A polarização no Brasil atingiu um ponto tão preocupante, que o debate político deixou de ser disputa de ideias e virou guerra moral. Não se discorda mais de um projeto ou de um governo — ataca-se o caráter de quem pensa diferente. Direita e esquerda passaram a tratar o outro lado como ameaça existencial, não como adversário legítimo. O resultado é visível: famílias rompidas, amizades desfeitas e um ambiente onde diálogo virou sinônimo de fraqueza. Quando qualquer crítica é recebida como “você está do lado deles”, sobra pouco espaço para corrigir rumos, fiscalizar poder ou construir consensos. A democracia depende de oposição, mas não sobrevive quando metade do país enxerga a outra metade como inimiga a ser eliminada. E lamentavelmente, como dito acima, tudo caminha para que a eleição deste ano, repita os “mesmos modus operandi”

Combustível da radicalização

É cada dia mais claro que boa parte desta divisão política ridícula e desnecessária é alimentada pelo modo como se consome informação nos dias atuais.
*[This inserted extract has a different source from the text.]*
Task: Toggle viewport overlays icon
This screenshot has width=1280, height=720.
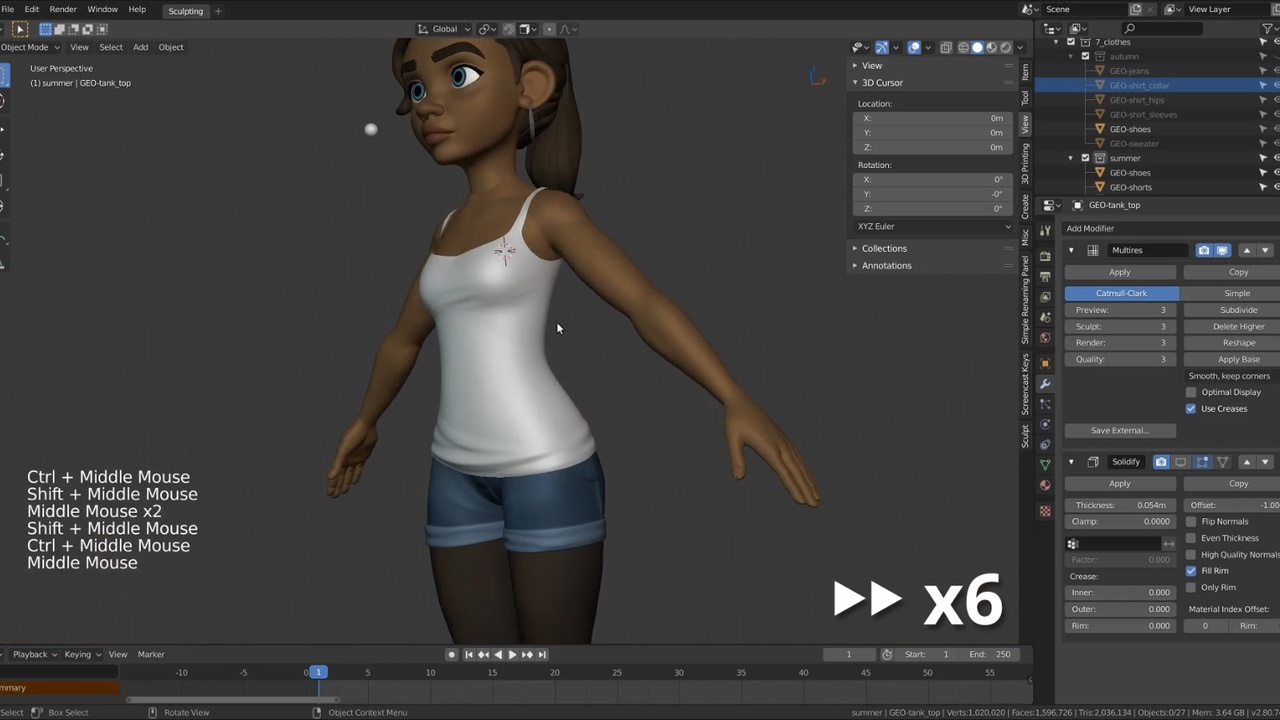Action: tap(914, 47)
Algoritmos entregam exatamente o que confirma nossas crenças e escondem o que contradiz. Assim, cada grupo vive numa bolha própria, convencido de que só o seu lado tem fatos e o outro só tem mentira ou má-fé. Nesse ambiente contaminado, políticos e influenciadores ganham engajamento não propondo soluções, mas atacando o “outro lado” com cortes, memes e frases de efeito. Escândalos reais e fake news se misturam, enquanto a indignação vira moeda. E como “toda ação tem sua reação”, o preço é alto: se perdeu a capacidade de reconhecer problemas óbvios se eles vierem do “nosso” político, e rejeitamos avanços necessários se vierem do “deles”. Neste contexto, a radicalização deixa de ser um mero acidente e vira estratégia de poder. Simples assim! 

Rombo preocupante

Nesse ínterim vem perguntas como: e os Correios? A estatal acumulou prejuízo de R$ 8,5 bilhões em 2025 — crescimento de 1.300% no rombo desde o início do atual governo —, representando mais de 15% do déficit fiscal do setor público consolidado do país. Quatorze trimestres consecutivos de perdas. Não se trata mais de ineficiência gerencial: refere-se a um colapso estrutural tolerado por omissão política. Uma empresa pública que sangra com esse valor bilionário, num único ano e não recebe nenhuma resposta consistente, não é nada mais do que ser usada como trampolim de aparelhamento, não como prestadora de serviços à população. A ver se o plano de reestruturação, de fato, surtirá o efeito necessário.